In the long tail and the dip, Seth Godin talks about three profit pockets you can choose from with the launch of a new product or service:
- Be the best seller - mass market play, many buy at higher cost to you
- Find the niche - slice of market choice, those who love you buy at significantly lower cost to you
- Own the long tail - small market per hit, small royalty on huge range of inventory makes it profitable
We've talked about the development of the social media release by Todd Defren and Shift communications. PitchEngine created a service dedicated to helping public relations professionals with hosting and spreading information in a format that is new media ready.

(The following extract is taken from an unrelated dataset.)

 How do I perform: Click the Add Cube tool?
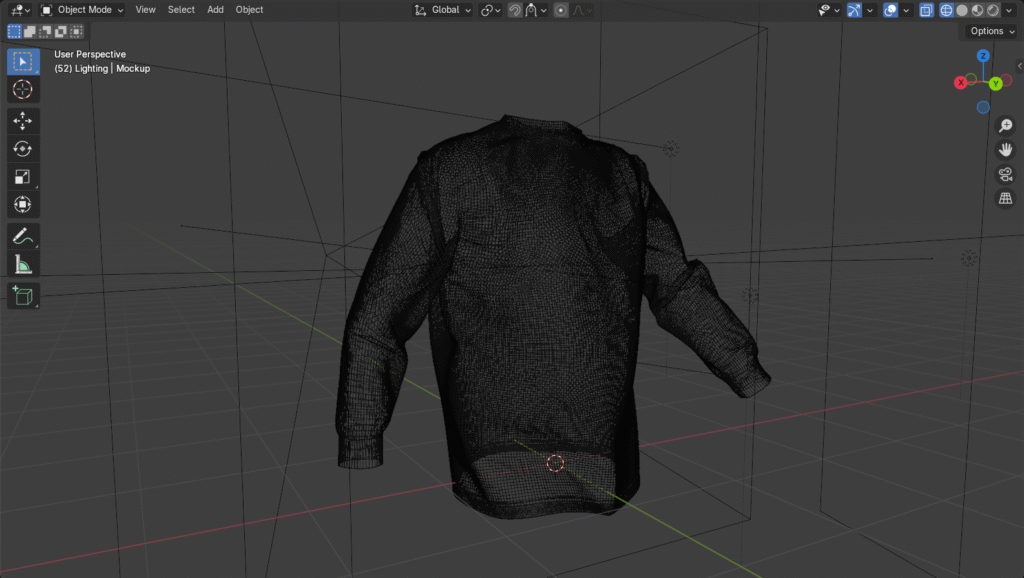point(23,296)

The evolution is really reader engagement - the place where you provide content in formats that are ready to share for all learner types - visuals, auditory, etc. Long Tail therefore begins after distribution and as an outcome of it. We get so focused on the tools, that we forget it's the people who are now acting as filters and editors.
Last week we talked about your new media equity and I wanted to take a closer look at what happens inside the conversations. We discussed that the future of news is you-centric, with you being the filter as well as the news maker.
I wanted also to extend the conversation at Chris Brogan's blog about the next new media company, because some of the ideas are about Long Tail - let's take a look:
- Stories - when a news publication, especially in trade media, does not have the time or resources to verify facts and especially technical information, it's up to you to have a ready repository of resources that can help explain it to their readers.
- Curators and editors - Editing is hard. It requires a commitment to making choices. It's about what you leave out as much as it is about what you put in. With experience we gain the ability to discern what is core to the central story.
- Multimedia rules - that's because we take in and share information in many formats. Package your story in ways you would have not thought of in the past - micro formats, headlines and subheads with executive summaries, two-minute videos, ten-minute podcast with a deep dive. You do the work, you reap the benefits in increased distribution.
- Built-in collaboration - this is not just adding a widget, though. In order for this information to be most valuable for readers, which include journalists, you need to organize it so that it can be easily accessed. A long string of comments is not going to be read, probably. Taking a cue from Amazon, you might consider letting readers rate comments.
- Contributors - in our conversations with new media editors, we said it's really smart to invite them in to be part of the roster. You press information can spread faster and farther when you have people who are passionate about your content share it. This is a little bit the strategy Ford is pursuing with some of their initiatives.
- On demand - BNet has a terrific post about how print and mobile will converge.To me the money for new media is in this bucket. When you add portability and personalization, you add convenience and that is something that people may be willing to pay for.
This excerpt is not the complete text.